Where’s the accountability, Bellingham police?

Where’s the accountability, Bellingham police?
Where’s the accountability, Bellingham police?
Apparently, Bellingham police are unhappy with criticism stemming from the ongoing wave of cops killing black people.
One Bellingham officer, Michael de Ruiter, penned an op-ed for The Bellingham Herald last month that expressed his displeasure. He said he spoke for himself, not the department, but added that his colleagues shared his thoughts.
After 24 years in a job he took in order to make a difference, Officer de Ruiter wrote, "I sometimes wonder if I would make the choice again. It seems easier not to care when we’re understaffed, overworked, vilified by many media sources, and targeted."
(The piece appeared in the newspaper on July 24 but was newer than that to me. I first saw it last week, when the police posted it on the Nextdoor social media site for my neighborhood. Police use Nextdoor to expand their presence in neighborhoods.)
De Ruiter's op-ed appeared in the Herald less than three weeks after five Dallas police officers were slain by a man many observers connected with the Black Lives Matter movement, so it's easy to see why de Ruiter said he has felt "targeted" lately.

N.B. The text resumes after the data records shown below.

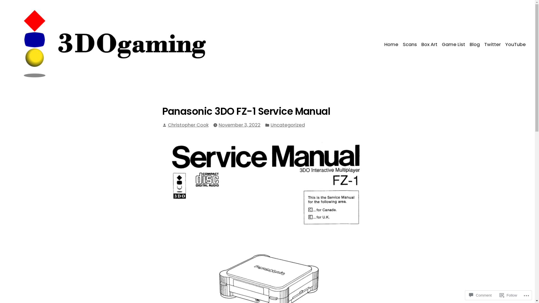 This screenshot has width=539, height=303. What do you see at coordinates (479, 295) in the screenshot?
I see `'Comment'` at bounding box center [479, 295].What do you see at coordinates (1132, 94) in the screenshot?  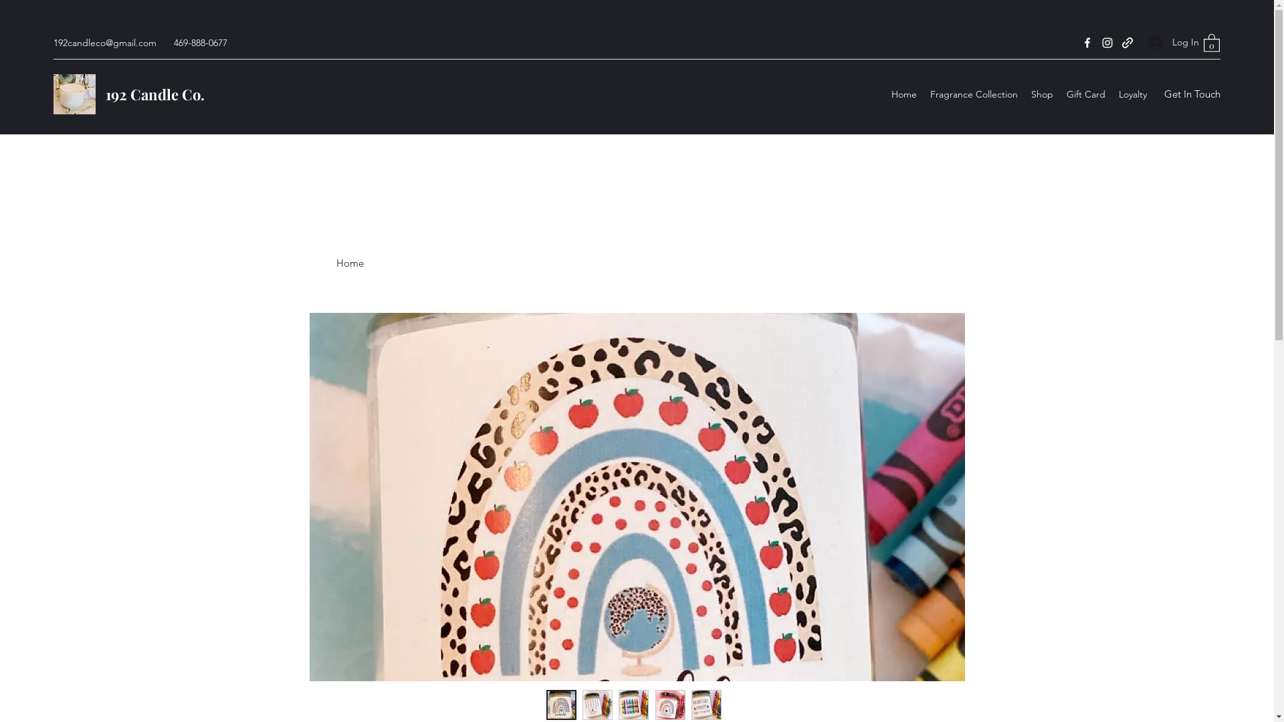 I see `'Loyalty'` at bounding box center [1132, 94].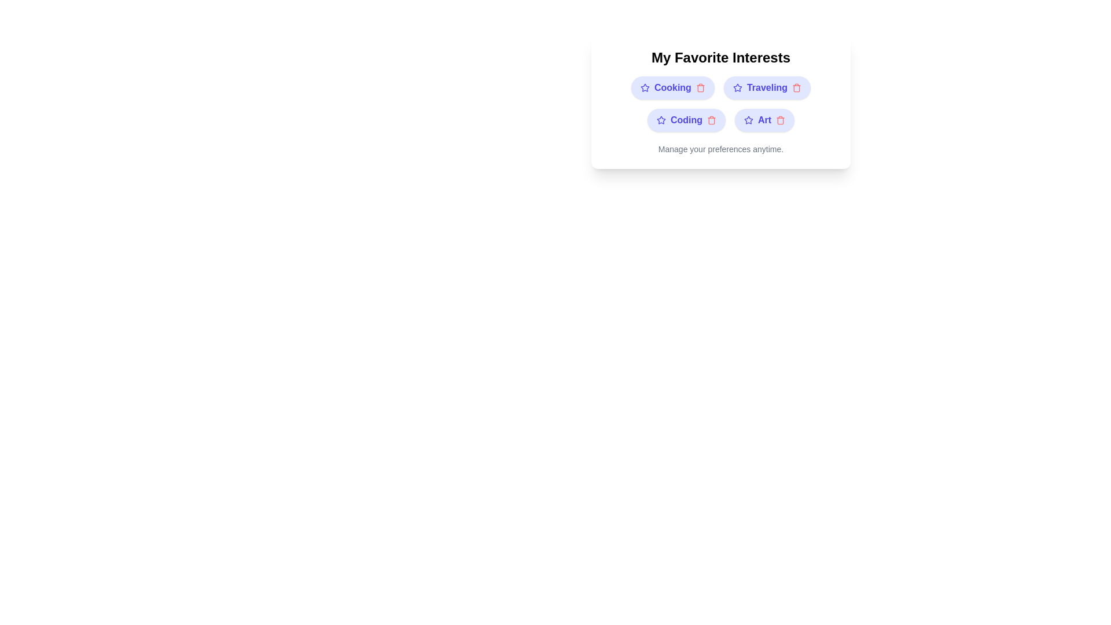 The width and height of the screenshot is (1111, 625). I want to click on delete button next to the interest Art to remove it, so click(781, 120).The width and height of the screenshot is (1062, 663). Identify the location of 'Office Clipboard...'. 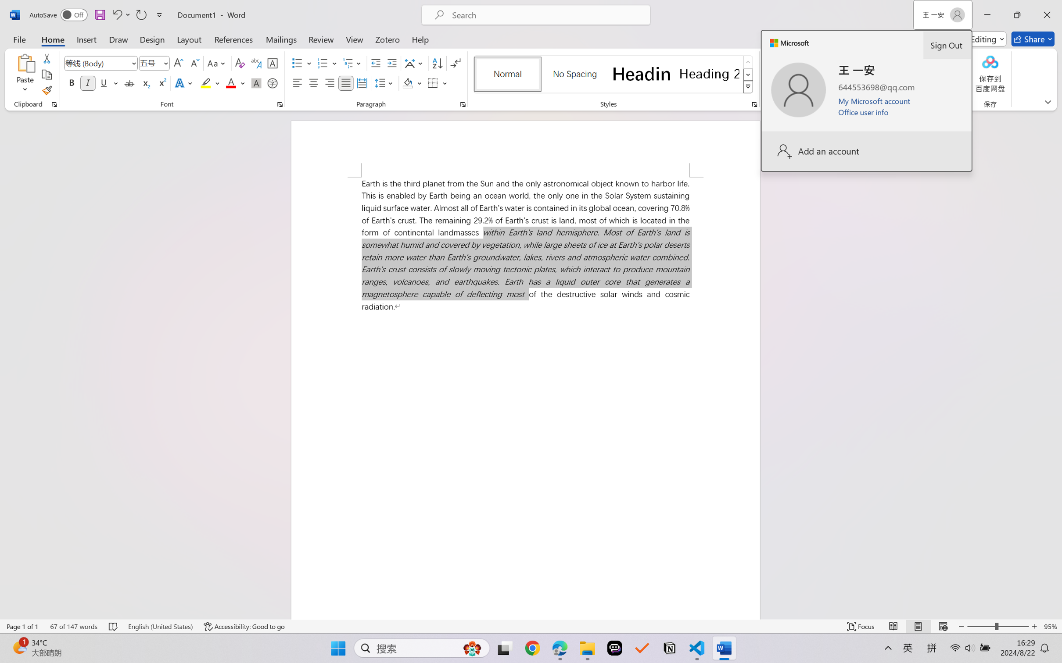
(54, 104).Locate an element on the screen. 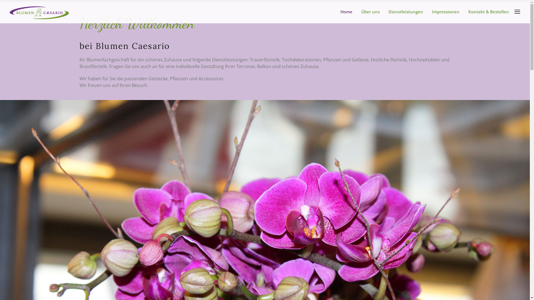 The height and width of the screenshot is (300, 534). 'Impressionen' is located at coordinates (429, 12).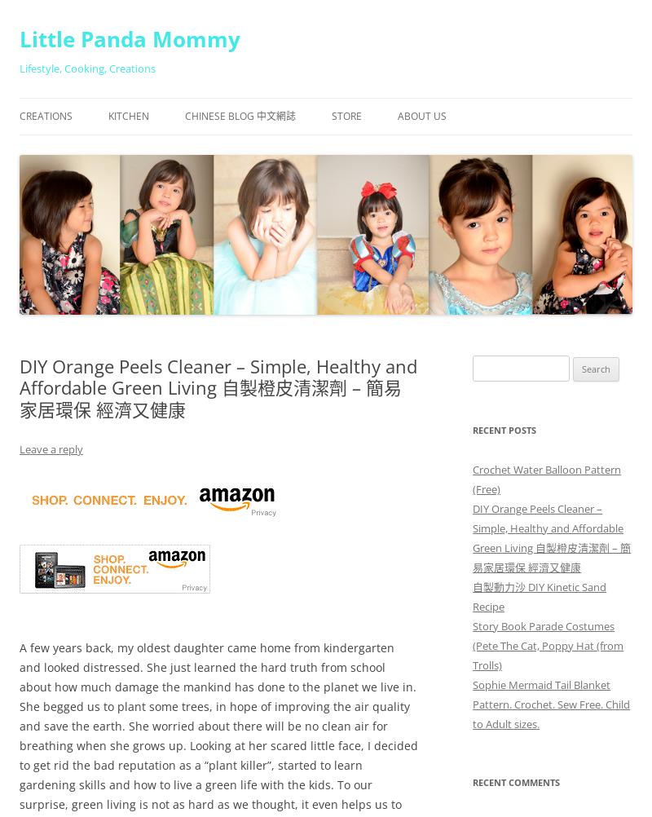 The width and height of the screenshot is (652, 817). I want to click on 'Creations', so click(45, 115).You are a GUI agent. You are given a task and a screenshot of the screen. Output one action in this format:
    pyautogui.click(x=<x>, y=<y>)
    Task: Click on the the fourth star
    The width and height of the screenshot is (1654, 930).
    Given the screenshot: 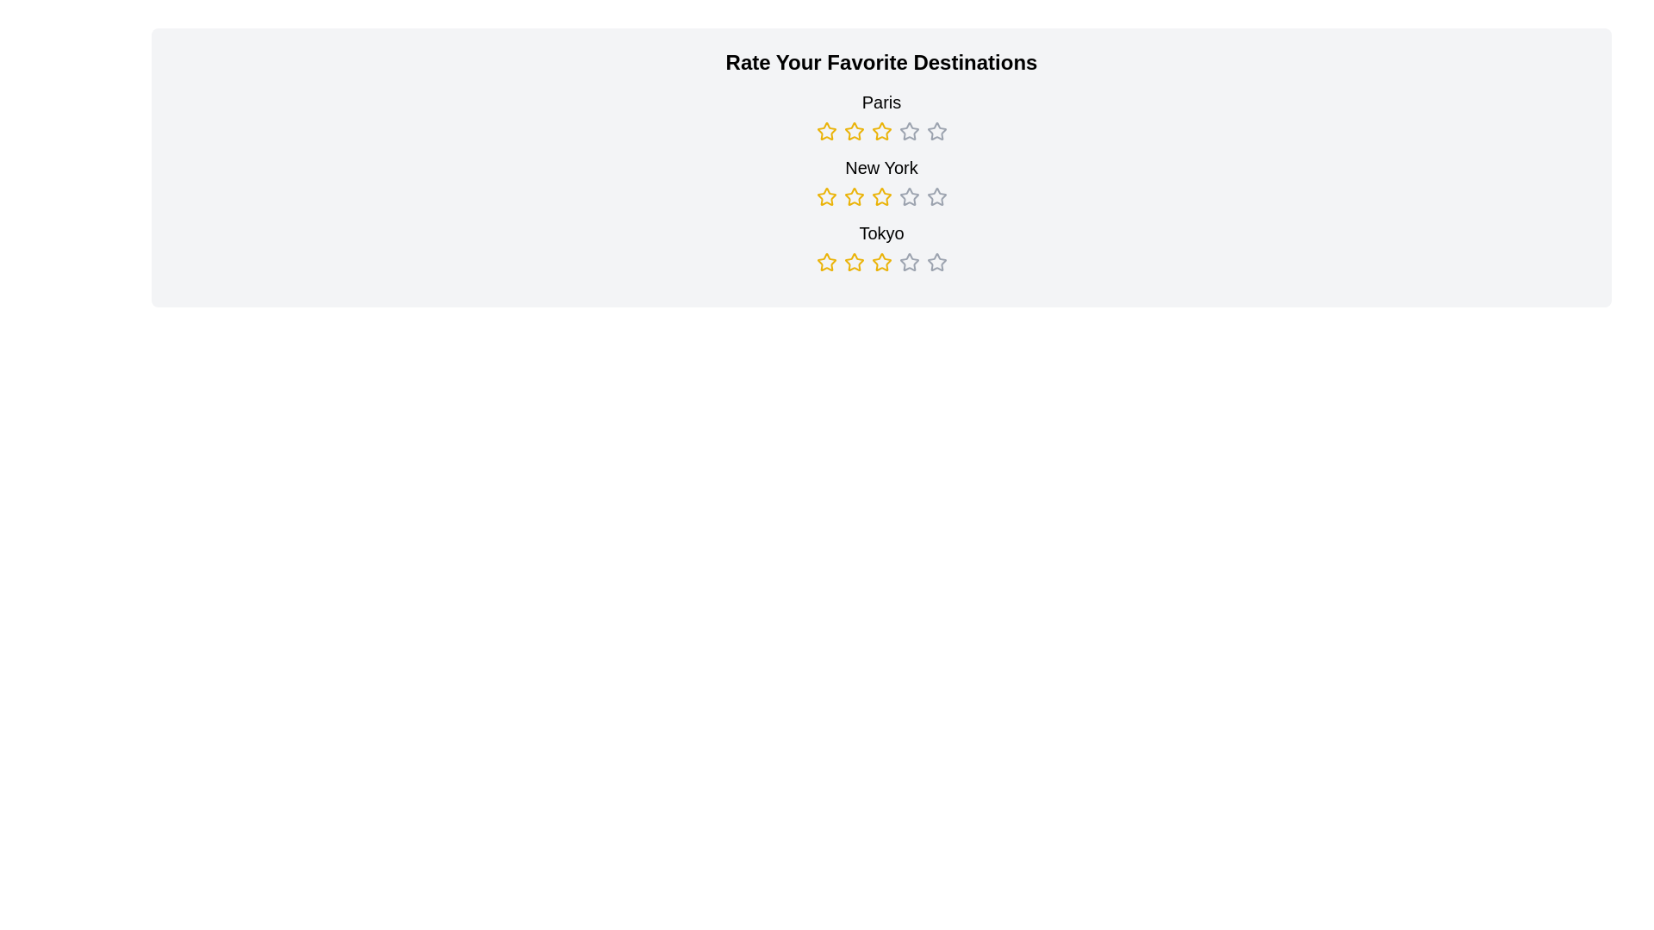 What is the action you would take?
    pyautogui.click(x=908, y=262)
    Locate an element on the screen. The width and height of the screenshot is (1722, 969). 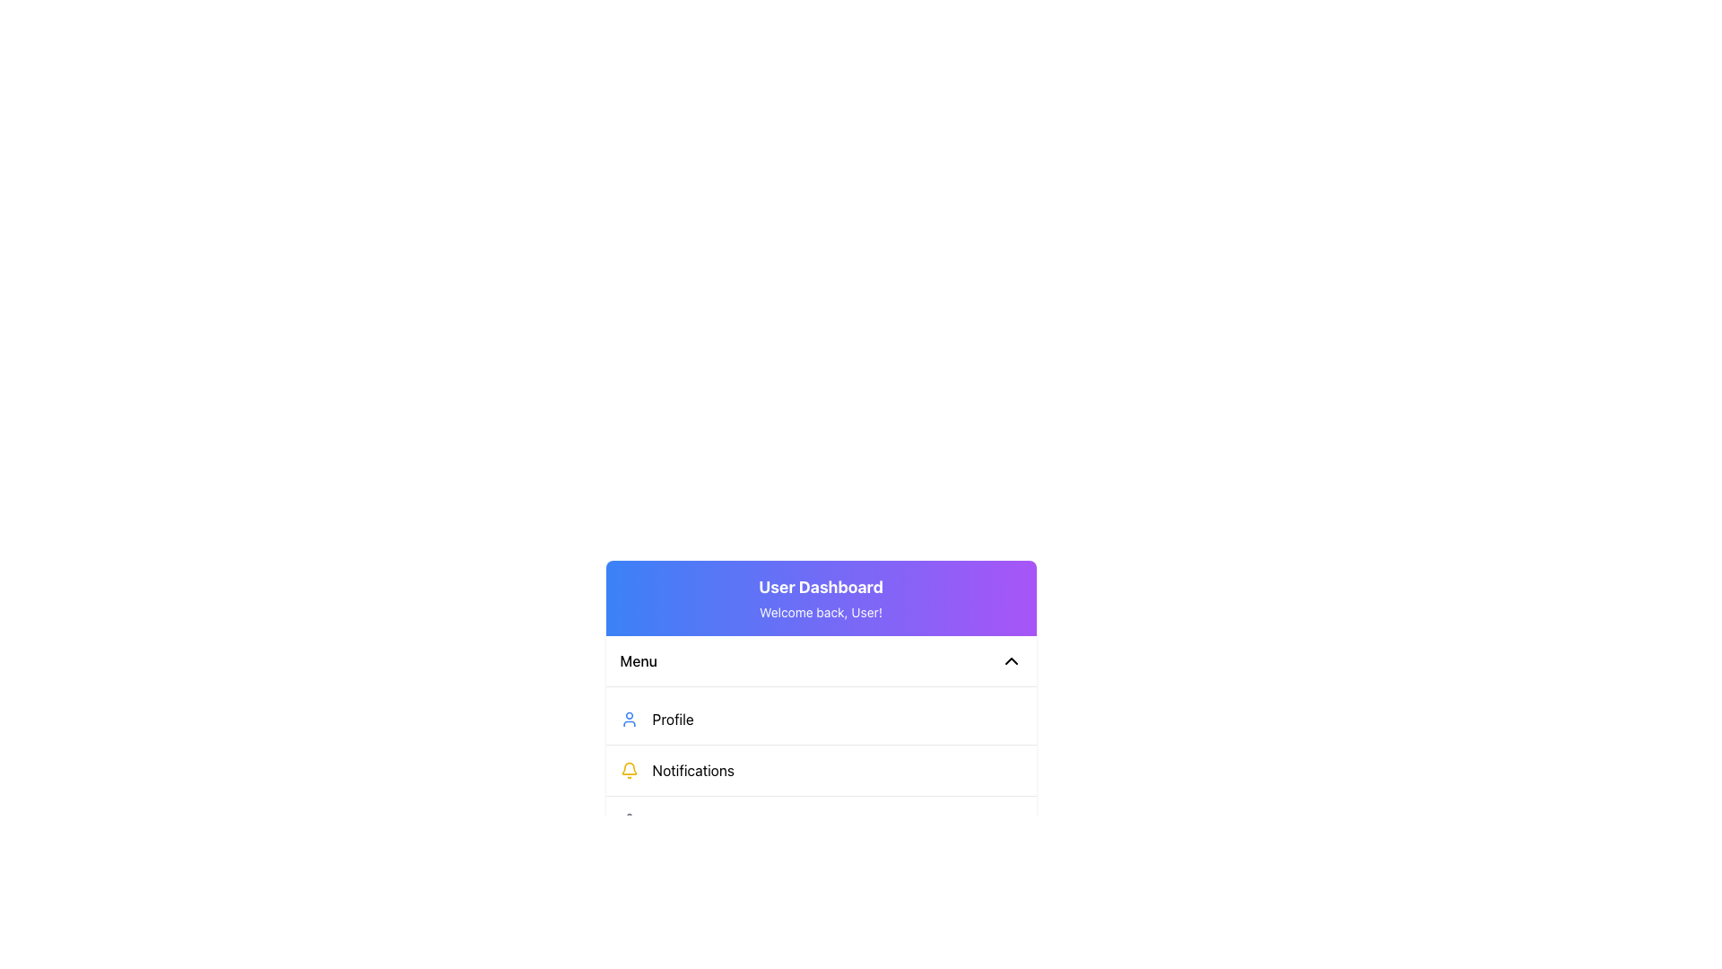
the yellow hollow outline bell icon, which is the second element in the menu list is located at coordinates (629, 767).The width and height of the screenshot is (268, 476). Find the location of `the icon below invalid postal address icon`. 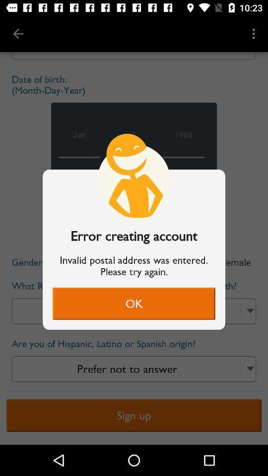

the icon below invalid postal address icon is located at coordinates (134, 303).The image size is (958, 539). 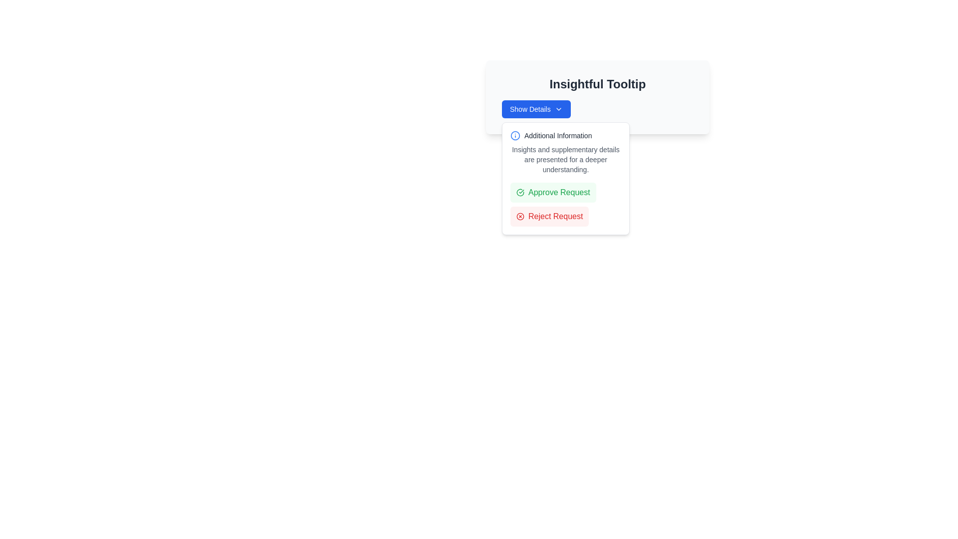 I want to click on gray text element that is positioned below the 'Additional Information' heading and above the 'Approve Request' and 'Reject Request' buttons, so click(x=566, y=159).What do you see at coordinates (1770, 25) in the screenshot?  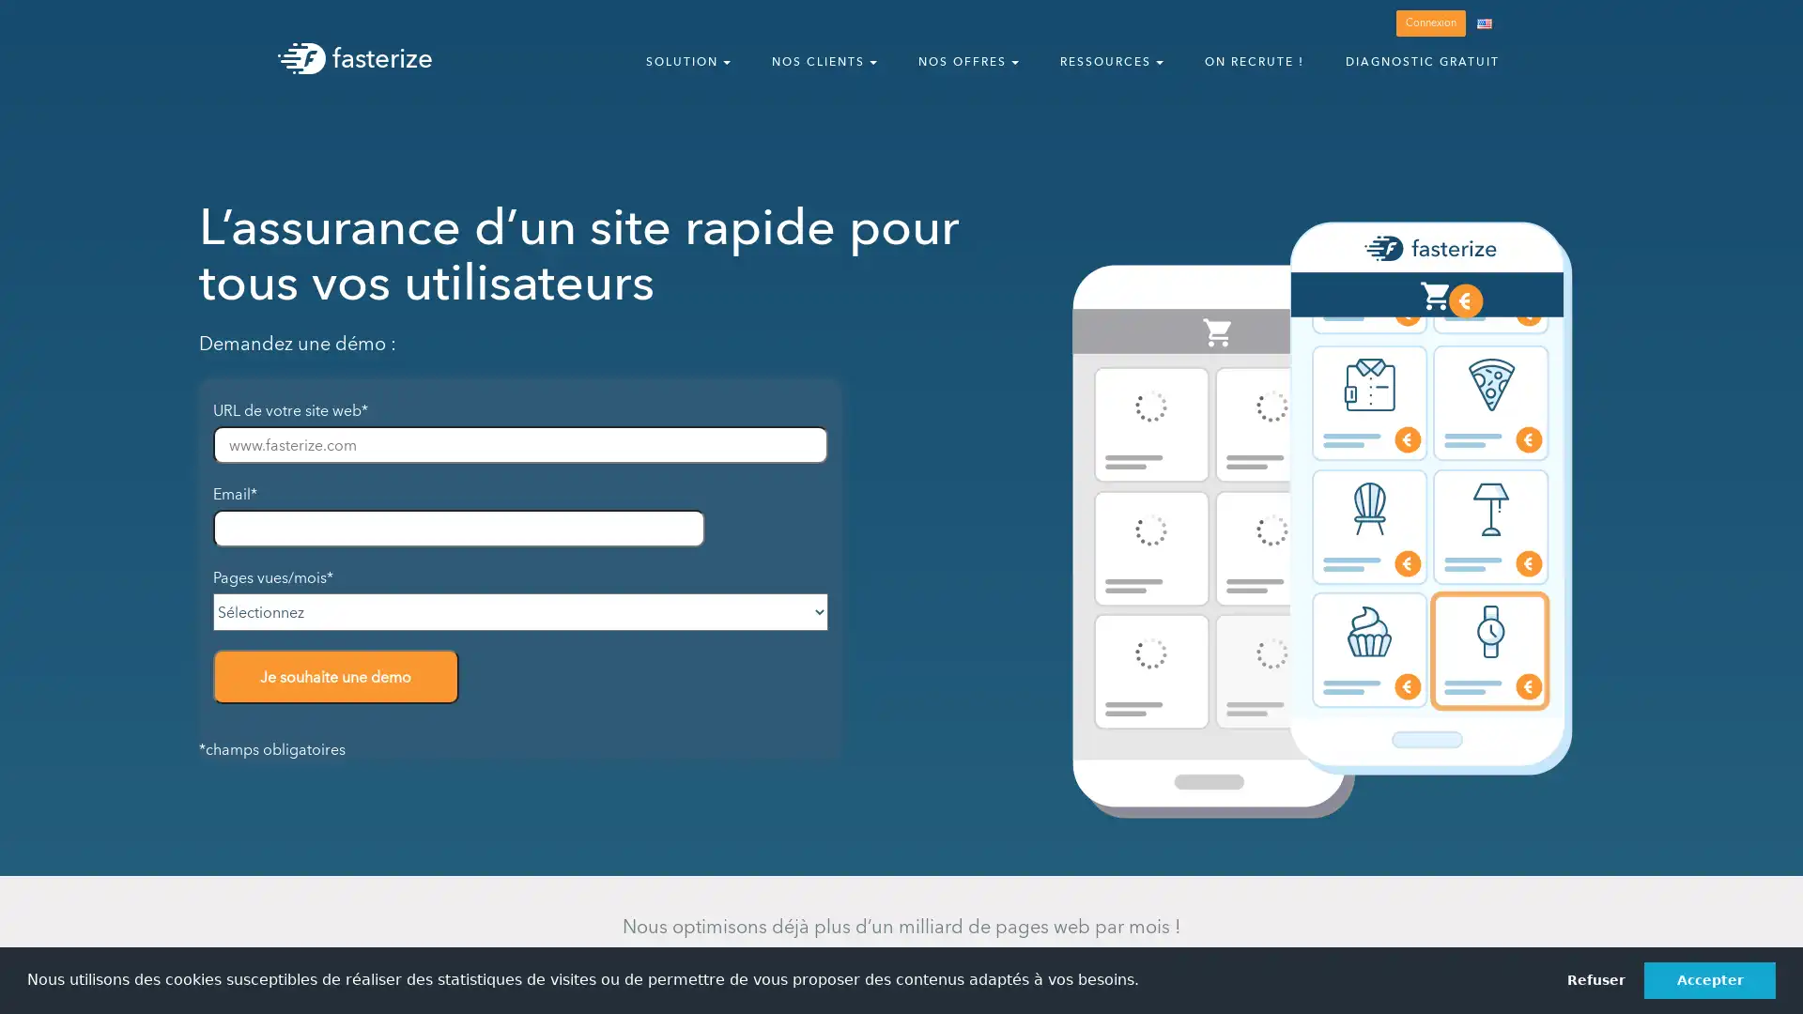 I see `Fermer` at bounding box center [1770, 25].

It's important to emphasize that the cop killer, Micah Johnson, did not share the Black Lives Matter movement's values. The picture emerging of Johnson is not of an activist turned violent but an Iraq War veteran who suffered symptoms of post traumatic stress disorder but didn't get the diagnosis or the help he needed.
“Black Lives Matter has never, ever called for the murder of police officers,” Alicia Garza told MSNBC the day after the Dallas police slayings. “We are not anti-police. We are anti our people being murdered in the streets. What happened to Alton Sterling (Baton Rouge, July 5, 2016), what happened to Philando [Castile] (Minnesota, July 6, 2016), what happens to so many black people in our communities is absolutely unacceptable, and I think that’s something that we can all agree on.”
It was disappointing to glean from de Ruiter's piece that police feel victimized in this epidemic of black people dying at their hands. The victim tag doesn't sit well on the police, who always have the upper hand in interactions with the public. There is ample evidence that police can and do abuse that advantage, often with fatal results. De Ruiter would have painted a more sympathetic picture if he would have admitted the Bellingham Police Department and other departments around the U.S. need to look at themselves with a cold, rational eye and fix the systemic problems that cause the pointless deaths of so many black people.
“What we have said over and over again is that it is time in this country for policing to be accountable, transparent and responsible," Garza told MSNBC. "That’s not rhetoric. That is what communities in the United States want to see from the people who protect and serve them. And so quite frankly, we can, at the same time as we grieve the loss of life of several officers who were killed last night, we can also push to demand that there be accountable, responsive, transparent policing that has oversight from communities and that is accountable to the communities they are supposed to protect and serve.”